I’m obsessed with Meyer lemons – they’re like regular lemons, but way better. They’re sweeter and have this incredible floral aroma. This cake is all about them. Every bite is a burst of sunshine! The flavor is just incredible. It’s tangy, sweet, and so refreshing. And the texture? Light and fluffy, just how a perfect cake should be.
But it’s not just delicious, it’s also a stunner! Baked in a bundt pan, it comes out looking like a masterpiece. It’s the kind of cake that makes you want to take a million pictures.
And guess what? It’s super easy to make! Even if you’re not the most experienced baker, you can totally handle this recipe! The pan does most of the heavy lifting in terms of looks!

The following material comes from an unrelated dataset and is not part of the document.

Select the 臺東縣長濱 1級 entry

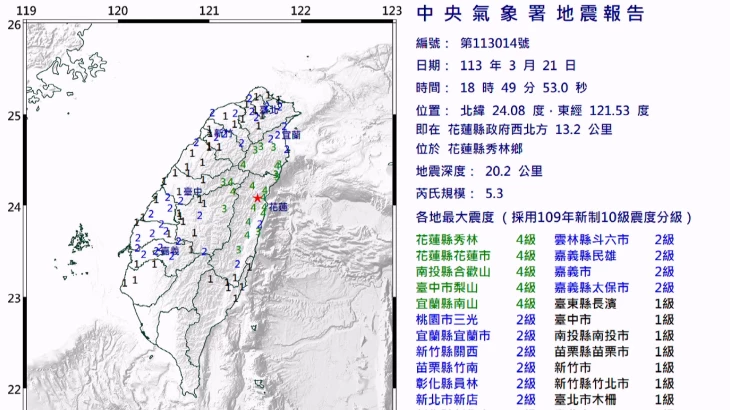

Trust me, your friends and family are going to go crazy for this cake. Be prepared for requests for seconds (and maybe even thirds!)
Ingredient Notes
Meyer lemons tend to be less tart than the usual, if you’re planning to swap them to normal lemons you would end up with a sour cake.
If you can’t find Meyer lemons I suggest you do 50% orange juice and 50% lemon juice but this recipe really shines because of the flavor of the meyer lemons!
I use earth balance stick butter for all my baking but margarine might be fine with this particular recipe if that’s all you have at hand.
Recipe Notes
The biggest challenge of making this cake is probably prepping the pan right! That being is said it is incredibly easy and just requires you to be meticulous while buttering and dusting it with the flour!
Creaming the butter is going to be the next vital point! Make sure your butter is not too warm or too cold and just soft enough at room temperature. I used the whisk attachment with my hand mixer and it worked perfectly fine!
The batter has to go into the oven as soon as it’s ready so make sure your oven is preheated and ready to go!
Once the cake is out, allow it to cool a little bit and de-mould it while it’s still warm. It’ll be harder to get it out if it cools too much
The cake should release pretty easy if the pan is prepped well enough!
Allow the cake to cool down before you glaze it!
Pour the icing on top as shown below until the cake is fully covered! If the cake it too warm the icing will be too runny and won’t stay on the cake!
Meyer Lemon Bundt Cake
Equipment
- 1 Bundt cake pan 1.4 L
Ingredients
Dry Ingredients
- 2.5 cup All purpose flour
- 1/2 cup almond flour can be replaced with all purpose flour
- 1 tsp Baking powder
- 3/4 tsp Baking soda
- 1/2 tsp salt
- 1/2 tsp turmeric powder optional
Wet Ingredients
- 1 cup soy milk
- 1/4 cup lemon juice
- 2 tbsp lemon zest
- 1/2 cup vegan butter
- 1/4 cup olive oil
- 1/3 cup apple sauce
- 1.5 cup granulated sugar
lemon glaze
- 4 tbsp granulated sugar
- 4 tbsp lemon juice
Icing
- 1 cup icing sugar
- 2 tbsp lemon juice
- 1 tbsp lemon zest
Instructions
- To prep the pan, brush about 1 tsp of room temperature butter into the pan until every crevice of the pan is coated in butter and dust it with flour until all of the pan is coated in it. Dust the excess off and keep aside
- Get the oven ready by preheating it to 350℉
- In a large mixing bowl combine all the dry ingredients
- In an another bowl massage the lemon zest and sugar together with your hands for about 5 minutes until the sugar is fragrant
- Add in the room temperature butter and cream it until the butter is fluffy and the sugar is incorporated
- Add rest of the wet ingredients to it and give a good mix
- Now pour the wet mix into the dry and gently fold until it's well mixed
- Pour this batter into the prepped bundt pan and bake for about 50 minutes
- Insert a tooth pick and if it comes clean, take the cake out of the oven and let cool
- Poke the cake with a skewer or a tooth pick to make a few holes and brush the glaze thoroughly
- top it with the icing, the berries and thyme and enjoy!